▶ [PASSAGE SHOWN]:
------------
Differential Privacy in Scalable General Kernel Learning via $K$-means Nystr{\"o}m Random Features

We greatly appreciate the reviewer's positive feedback.

W1 Contributions

While it is true that our algorithms utilize existing private learning schemes, we emphasize two novel contributions and one practically critical point:

First, while the Nyström-based method is a known approach, applying it under privacy constraints is a novel and significant contribution. Existing scalable private kernel learning algorithms typically combine random Fourier features with private linear ERM algorithms, which was inadequate for private general kernel learning. We found that integrating the Nyström-based scheme with private linear ERM is effective, marking the first application of the Nyström-based scheme in the context of differential privacy.
------------
▶ [REQUEST 1]: Repeat back, word for word, the part of the reviewer response starting with "First, while the" and going on through "of differential privacy.".
The reviewer response and the rows have nothing to do with each other.

[A run of records]
------------
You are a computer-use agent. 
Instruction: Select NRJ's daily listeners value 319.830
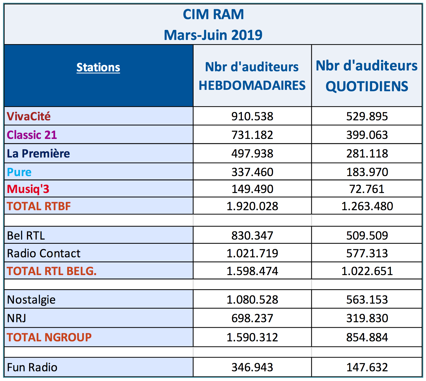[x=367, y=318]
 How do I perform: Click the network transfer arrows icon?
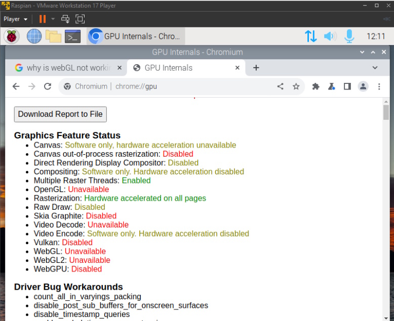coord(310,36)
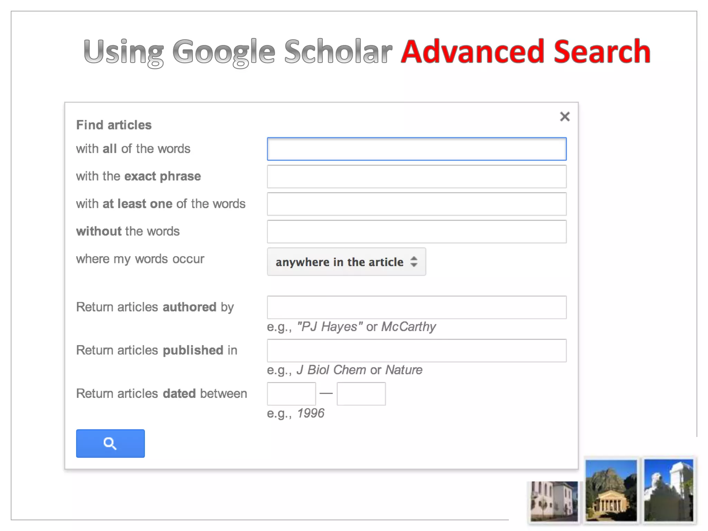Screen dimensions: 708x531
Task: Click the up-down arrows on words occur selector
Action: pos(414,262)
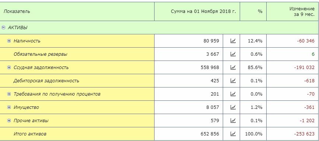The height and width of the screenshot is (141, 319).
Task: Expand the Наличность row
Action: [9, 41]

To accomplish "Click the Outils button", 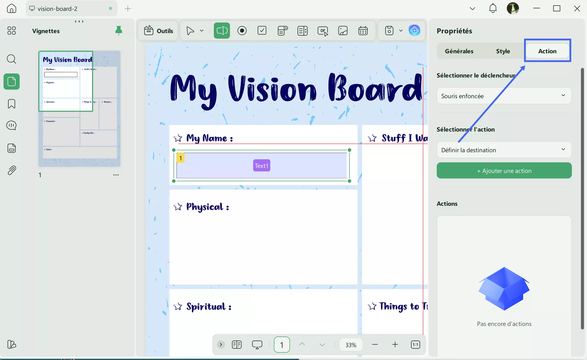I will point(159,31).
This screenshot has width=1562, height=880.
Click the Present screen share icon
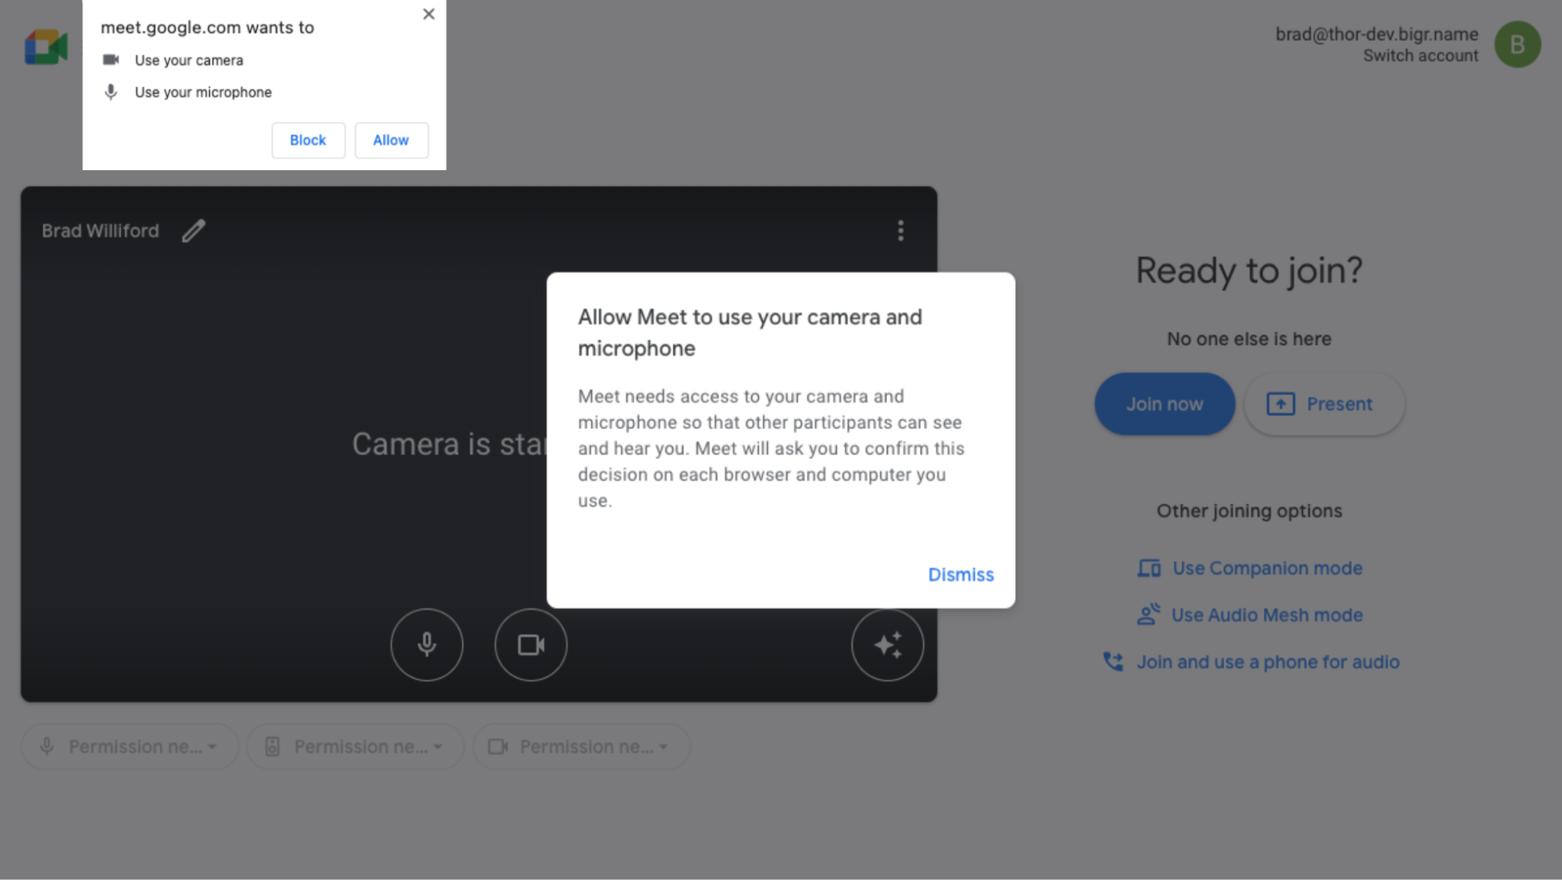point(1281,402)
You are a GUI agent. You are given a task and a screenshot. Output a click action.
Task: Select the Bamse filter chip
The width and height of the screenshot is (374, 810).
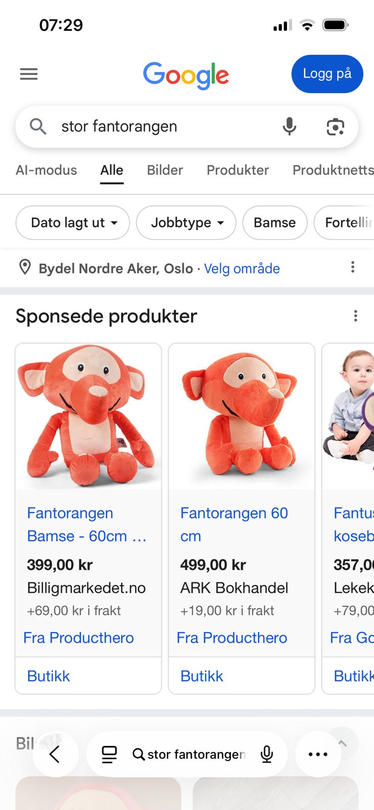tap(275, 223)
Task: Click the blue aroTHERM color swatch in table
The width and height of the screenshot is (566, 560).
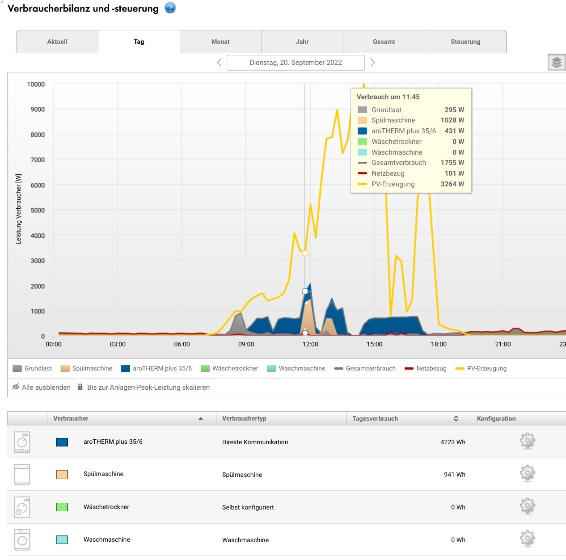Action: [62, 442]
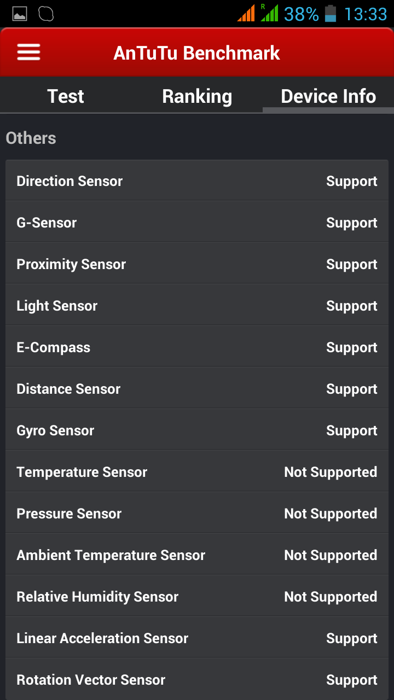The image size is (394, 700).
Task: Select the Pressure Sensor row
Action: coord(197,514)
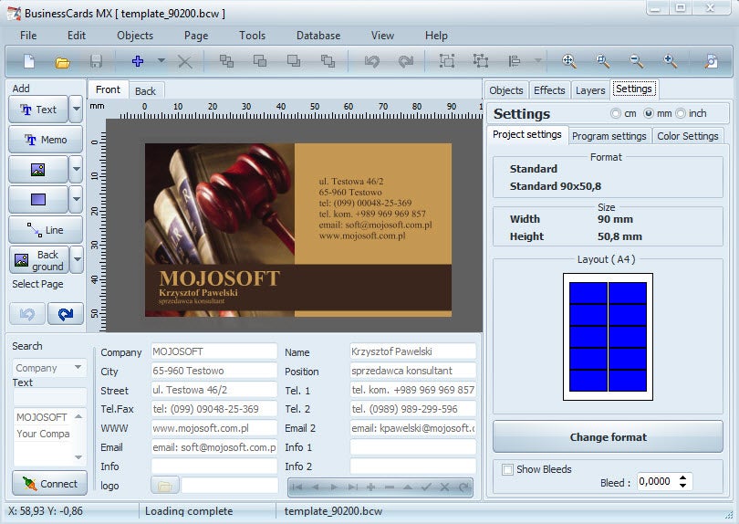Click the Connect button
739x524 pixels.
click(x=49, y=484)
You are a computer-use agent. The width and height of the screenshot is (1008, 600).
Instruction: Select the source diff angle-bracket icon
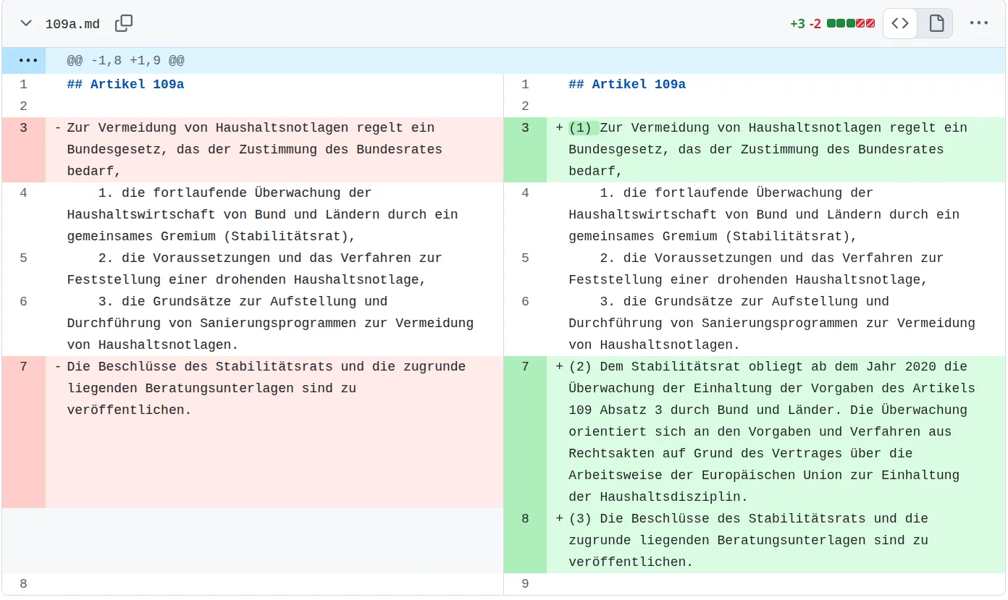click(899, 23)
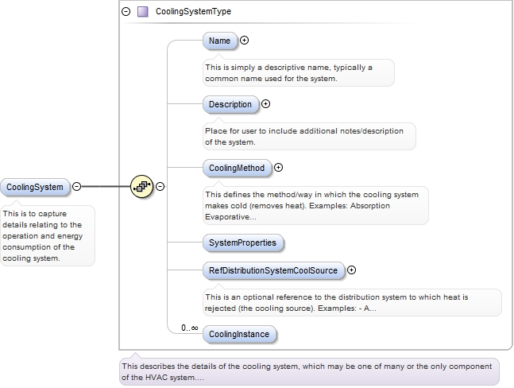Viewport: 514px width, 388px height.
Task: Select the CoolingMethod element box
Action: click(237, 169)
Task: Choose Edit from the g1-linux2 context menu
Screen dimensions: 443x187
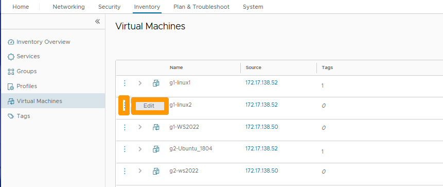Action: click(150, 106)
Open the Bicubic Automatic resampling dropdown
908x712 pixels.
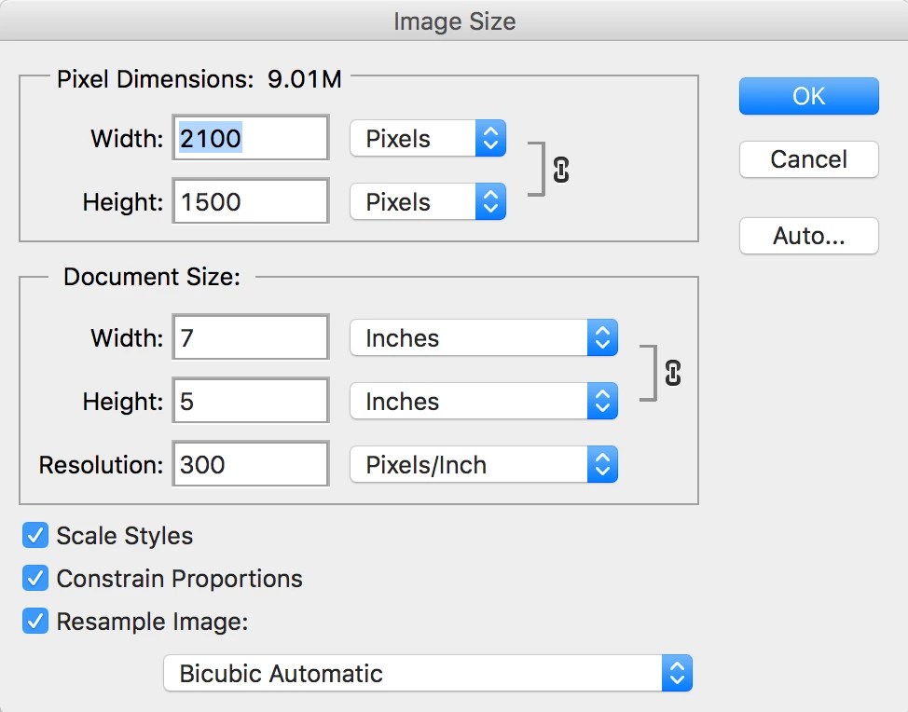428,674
------------
▶ [REQUEST 2]: Duplicate the rows word for word, starting with the line with "Task: Choose Edit" and going on through the last line of the rows. Leave the pictures out.

▶ [FULL ANSWER 1]:
First, while the Nyström-based method is a known approach, applying it under privacy constraints is a novel and significant contribution. Existing scalable private kernel learning algorithms typically combine random Fourier features with private linear ERM algorithms, which was inadequate for private general kernel learning. We found that integrating the Nyström-based scheme with private linear ERM is effective, marking the first application of the Nyström-based scheme in the context of differential privacy.

▶ [FULL ANSWER 2]:
Task: Choose Edit from the g1-linux2 context menu
Screen dimensions: 443x187
Action: click(150, 106)
Open the Bicubic Automatic resampling dropdown
908x712 pixels.
428,674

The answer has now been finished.